Thanksgiving 2015, the first since my husband’s death, we climb the hill to offer him the last cider of the season. Our granddaughter pours the libation around the homemade grave, on creeping thyme, heather, and love-in-a-mist. Richard Coutant, a small-town lawyer, historian, photographer, traveler, builder of bicycles, loved the orchard and tended the trees until cancer overwhelmed him. This has been a banner year for apples: Pound Sweets and Baldwins hang on the trees in late November. Family and friends keep showing up to turn the press. We can’t stop crushing this tart, sweet fruit. Or boiling cider down to jelly so strong it stings.

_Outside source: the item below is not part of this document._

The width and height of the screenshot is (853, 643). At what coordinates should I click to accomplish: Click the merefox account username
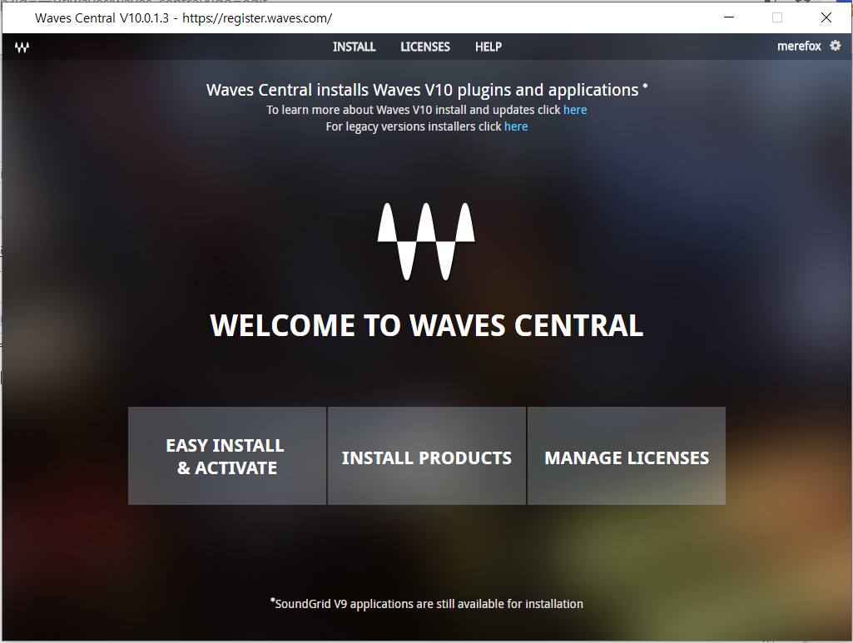click(x=799, y=47)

Memorial Day 1968, four dozen years ago, I stood on this hill among peach trees in full bloom, gazing with my friends into the distance. The great northern forest was the closest neighbor. That suited us. Fresh from the riots in Washington, D.C., we envisioned a future on these acres, its open fields, woods, rickety house, barn, and outbuildings. At 23, I wanted to live my life as a poem right here, in a loving community.

          Sudden Eden
          For that pinkish haze across the orchard,
          ten thousand blossoms on a widow’s peak,
          we forsook the Revolution and bought the farm.

The widow Rosie Franklin held our mortgage. We were her Social Security for ten years: $26,000, hard earned. The locals, rumor had it, thought “the hippies got taken,” but we were as pleased with Rosie’s 1937 Home Comfort wood kitchen range as she was with her all-electric apartment in town. She told us that Forest, her husband, had collapsed in front of that very stove. Winters were hard: the two of them, alone in the drafty house, a few cows in their stanchions, no other families on the last-plowed, winding dirt road.

She said Forest was gifted; he could fix any engine, but he’d never wanted to farm. His last truck was parked in the garage we’d turn into a living room for eight or ten of us, with a stage for plays.

Rosie must have been about 70, as I am now, when she buried Forest and left. Though she missed her peaches and the pippins “at the end of the mowing,” she never considered staying on.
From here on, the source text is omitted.